Les 26 doctorants, sélectionnés parmi plus de 150 candidats, seront plongés dans un bain où il sera aussi bien question d’histoire que de philosophie, de sciences et de nouvelles technologies, d’urbanisme et d’économie. La présence de plusieurs artistes est aussi une des affirmations fortes de cette nouvelle académie.

« La recherche doit se faire dans une grande conversation entre tous les grands domaines des sciences, mais elle doit aussi associer les disciplines de l’imagination, la littérature, les arts…, défend l’historien camerounais Achille Mbembe.

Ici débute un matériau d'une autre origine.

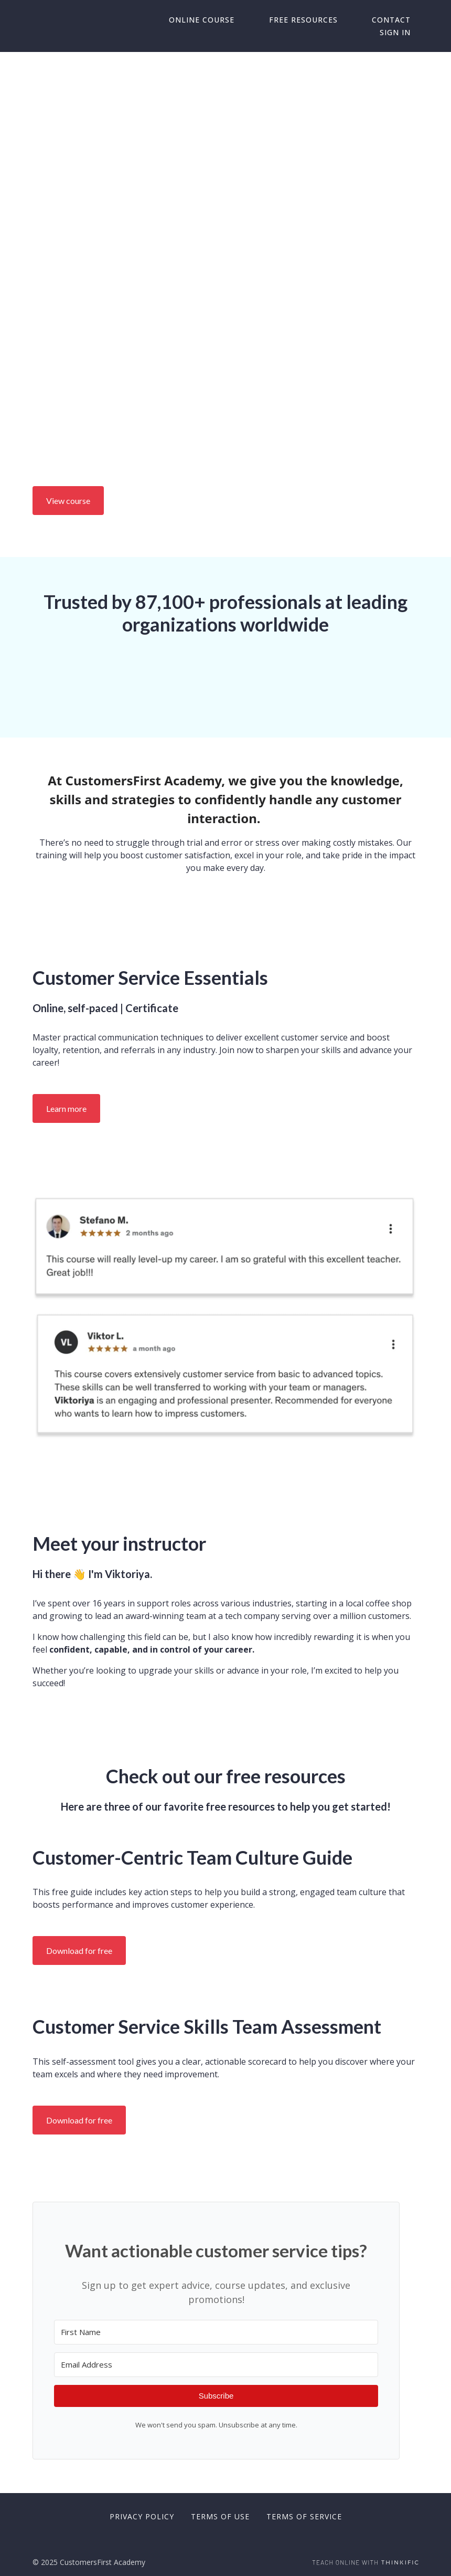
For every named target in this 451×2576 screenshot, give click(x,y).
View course (68, 501)
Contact (399, 20)
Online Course (240, 20)
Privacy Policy (142, 2516)
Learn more (66, 1108)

L’imagination est elle-même une modalité de la connaissance, elle fait appel à d’autres facultés humaines et l’Afrique en regorge. Nous ne pouvons pas négliger cette ressource si notre ambition est de mieux analyser les mutations de nos sociétés. »

Le plasticien camerounais Landry Mbassi, dont le travail sur l’art contemporain africain et les flux migratoires aboutira à une exposition, sera amené à converser avec l’Ivoirien Armel Konan Kouassi Djomo, dont les recherches portent sur les villes nouvelles africaines, le sociologue camerounais Georges Macaire Eyenga, engagé dans une réflexion sur la réinvention de la punition en Afrique, ou encore l’anthropologue sénégalaise Mariama Diallo, tournée vers « les nouveaux espaces de la citoyenneté politique ». Ce ne sont là que quelques exemples illustrant la diversité des regards qui se croiseront à Dakar.

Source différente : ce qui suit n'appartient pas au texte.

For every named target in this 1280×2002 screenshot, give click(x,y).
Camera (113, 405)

Cette volonté d’innovation ne signifie pas transiger sur la rigueur demandée à chaque jeune chercheur. Au contraire. Les deux fondateurs des Ateliers de la pensée ont demandé aux six tuteurs qui les accompagnent – comme eux de renommée internationale et, pour certains, enseignant dans des universités américaines ou européennes – d’être prêts à transmettre les meilleurs outils empiriques et théoriques. Ils leur ont aussi demandé d’user de leur notoriété pour favoriser l’insertion de ces universitaires africains dans les grands réseaux de recherche internationaux.

« Il existe une division internationale du travail dans la recherche. Les chercheurs africains sont réduits au statut de collecteurs de données et tout le travail théorique se fait à l’extérieur du continent. Il faut transformer ce rapport qui fait de nous des informateurs. Nous devons récupérer le pouvoir d’interpréter nous-mêmes notre réalité », poursuit l’auteur de Critique de la raison nègre (éd. La Découverte, 2013) et professeur au Wits Institute for Social and Economic Research, à Johannesburg.

« Un tout petit pas »

Cette exigence méthodologique n’exclut pas de bousculer les habitudes. La politologue Françoise Vergès, qui préside l’association Décoloniser les arts, imagine, comme elle le fait avec des collectifs d’artistes depuis plusieurs années, de demander aux chercheurs de se prêter à des expériences qui débrident leur curiosité, renouvellent leur manière de regarder.

« L’Afrique a été écrasée par des discours sur le continent et ses peuples. Il faut s’émanciper de cet axe de la connaissance Nord-Sud », explique-t-elle, appelant par exemple à prendre ses distances avec l’économie du manque qui dicte la plupart des objectifs assignés aux Africains pour rattraper le monde qualifié de développé. « Je souhaite que ces jeunes chercheurs puisent à Dakar de la force pour avoir confiance en eux, en leur imagination. Il y a peu de savoirs établis. Inventer de nouveaux modèles suppose de reconquérir de la liberté par rapport des enseignements académiques encore beaucoup trop corsetés », ajoute-t-elle.

Depuis les Etats-Unis, où il enseigne à l’université Columbia (New York), le philosophe sénégalais Souleymane Bachir Diagne, soutien de la première heure des Ateliers de la pensée, se réjouit de la création de cette nouvelle école doctorale : « Elle est une suite logique pour être en mesure de penser à partir de l’Afrique et pour marquer la présence des Africains dans la réflexion du monde. »

Lucide, Achille Mbembe a conscience, avec cette première promotion de l’école doctorale, de faire seulement « un tout petit pas » vers l’émergence d’une communauté intellectuelle continentale. Pour autant, cela ne l’empêche pas de considérer que « les temps sont mûrs pour cela ».